_Entries provided_
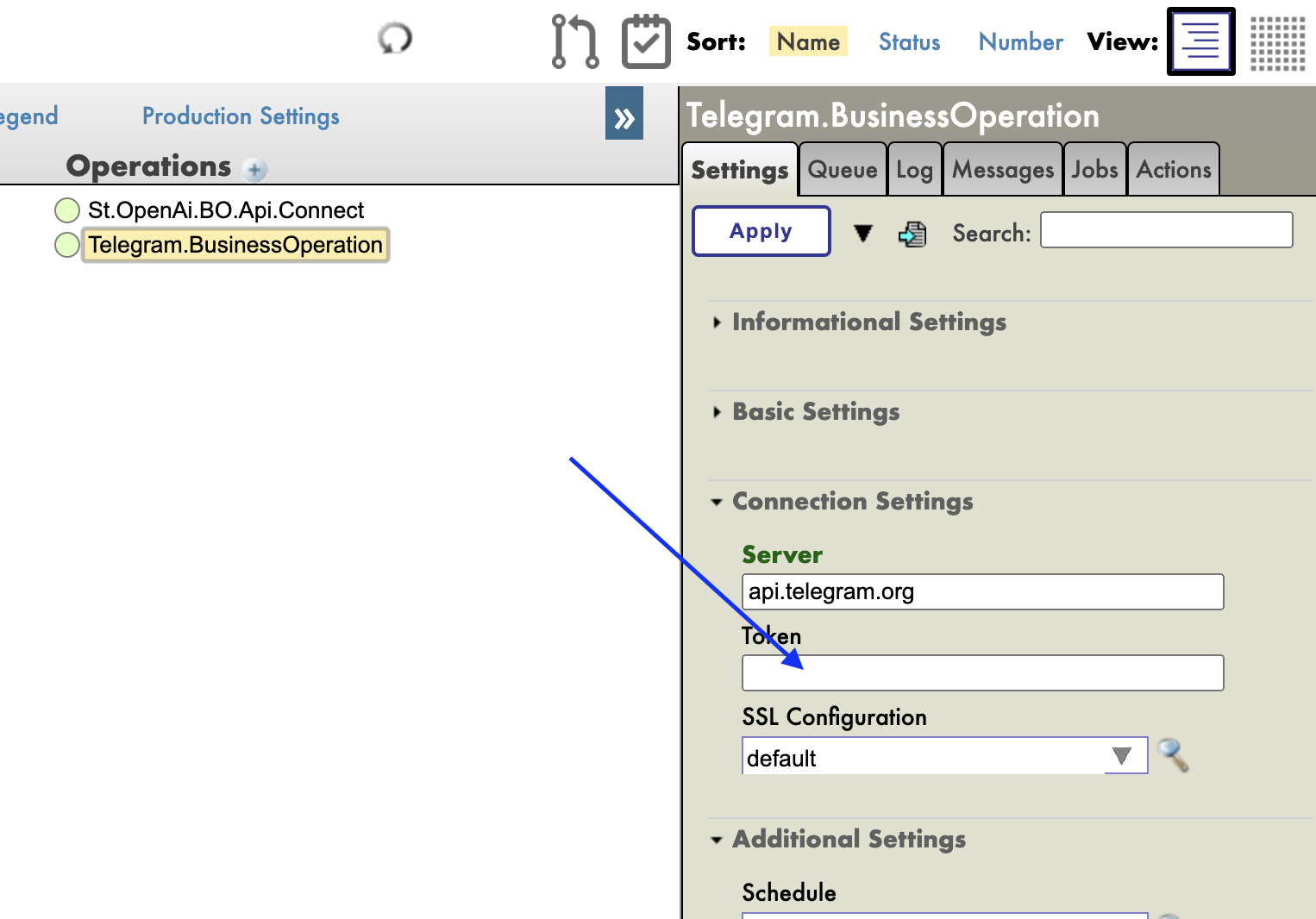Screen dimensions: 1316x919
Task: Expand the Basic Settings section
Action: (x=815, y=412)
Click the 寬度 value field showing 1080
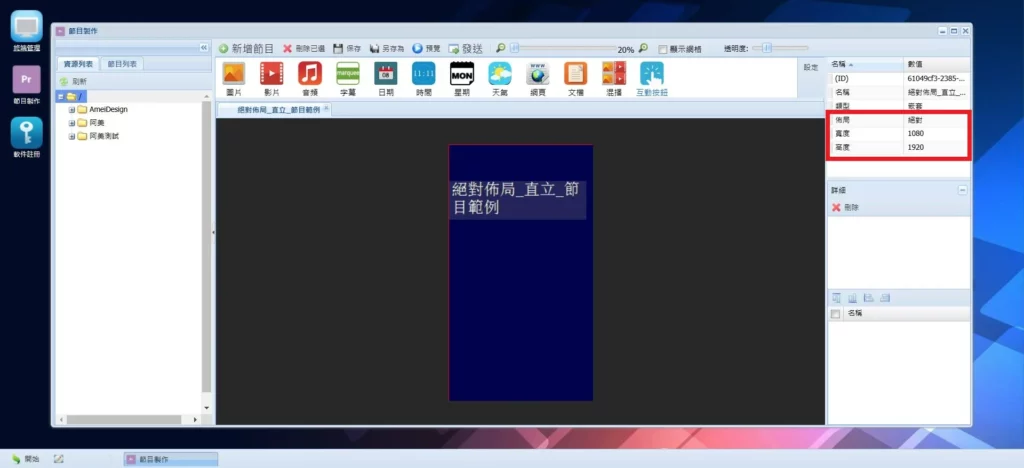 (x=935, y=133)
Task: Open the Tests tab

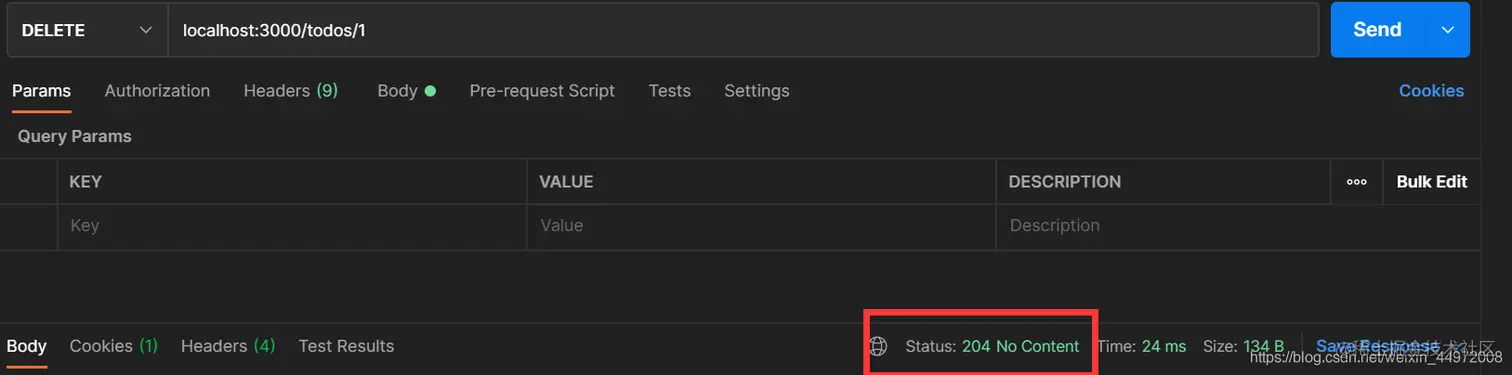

...

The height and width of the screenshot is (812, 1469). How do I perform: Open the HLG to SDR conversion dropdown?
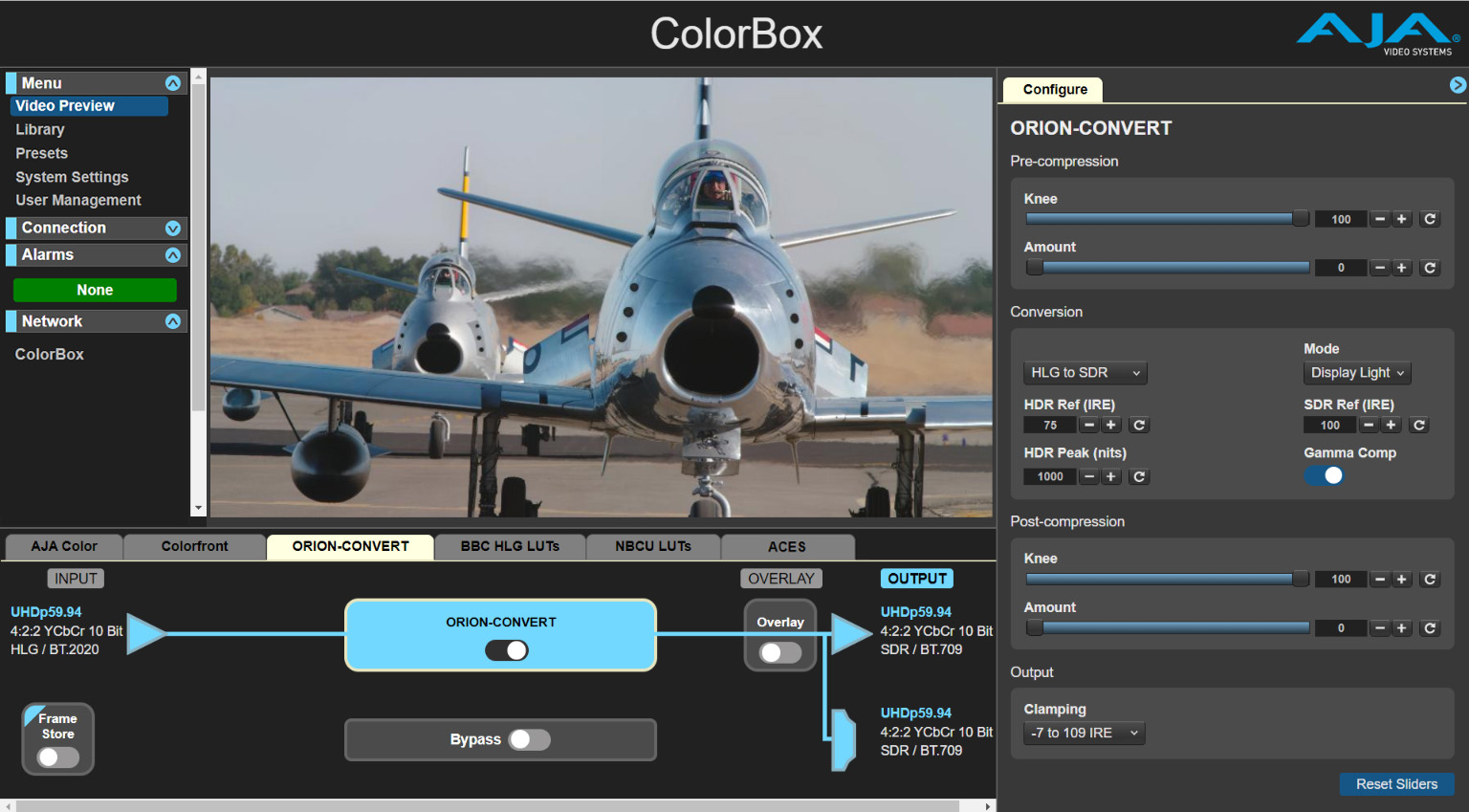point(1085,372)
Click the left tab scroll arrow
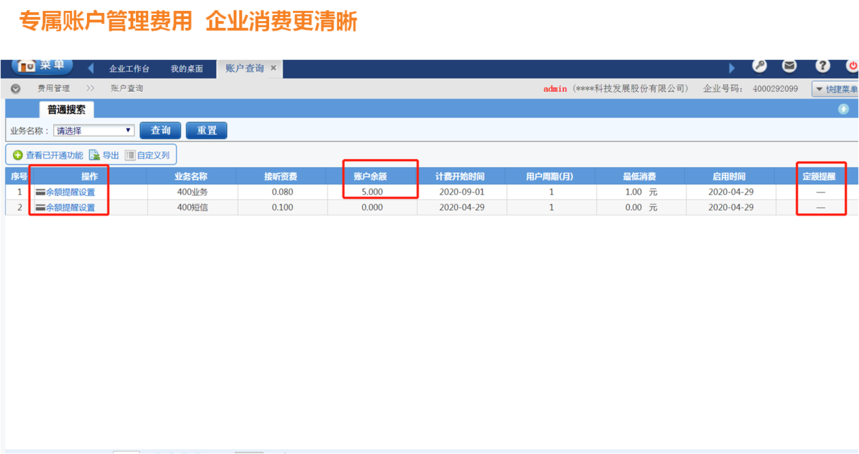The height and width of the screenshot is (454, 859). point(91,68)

_Job_
Echo every row between the line holding "Screen dimensions: 1316x919" and the line holding "Task: Open the Tests tab", both included, and omit the pictures.

_Exercise solution_
Screen dimensions: 1316x919
Task: Expand the Basic Settings section
Action: (x=815, y=412)
Click the 寬度 value field showing 1080
 (x=935, y=133)
Task: Open the Tests tab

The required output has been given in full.